C’è poi il problema sportivo. Considerando i playoff una soluzione ai tempi ristretti in cui bisognerà chiudere la stagione, possiamo ipotizzarne uno svolgimento su gara secca, da giocare chissà dove (in casa della squadra con la miglior classifica?). Le partite di questo genere sono emozionati, non lo metto in dubbio, ed è per questo che in estate esistono competizioni tra Nazionali così organizzate. Ma una squadra viene costruita sul lungo periodo, con l’intenzione di essere il più competitiva possibile durante la stagione, non per infilare quattro vittorie a caso a giugno. Sarebbe come chiedere a un maratoneta di vincere i cento metri, così all’improvviso senza dargli la possibilità di allenare. Anche la Champions League, un torneo la cui formula che premia anche il caso abbiamo imparato ad accettare, prevede quanto meno una sfida di andata ed una di ritorno prima della finale.

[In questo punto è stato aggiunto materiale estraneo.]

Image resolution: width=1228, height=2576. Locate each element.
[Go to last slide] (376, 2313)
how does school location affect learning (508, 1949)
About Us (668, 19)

Insomma i playoff sono una soluzione affascinante, che forse permetterebbe alla Lega di recuperare anche qualcosa a livello economico con i diritti televisivi, ma creerebbero un precedente pericoloso. Non solo si andrebbe a premiare con uno titolo, quello di campione d’Italia, una squadra che non lo merita, perché non è effettivamente campione d’Italia, ma si corre il rischio che l’opinione pubblica finisca per apprezzare il risultato (ripeto, nessuno nega che i playoff sono belli) costruendo una narrativa negativa per il futuro del calcio italiano. In ogni momento di crisi o emergenza i playoff diventerebbero una soluzione creativa, per fare cassa, per risparmiare tempo, per ricucire una distanza tra la Juventus e le altre squadre che fino a questa stagione sembrava incolmabile. La Serie A è invece il campionato dell’andata e ritorno, delle vittorie costruite con la regolarità, vincendo con le piccole e non perdendo con le rivali, con la salvezza a quota 40. Tutte cose che sembrano noiose, ma il cui fascino speriamo di riscoprire presto.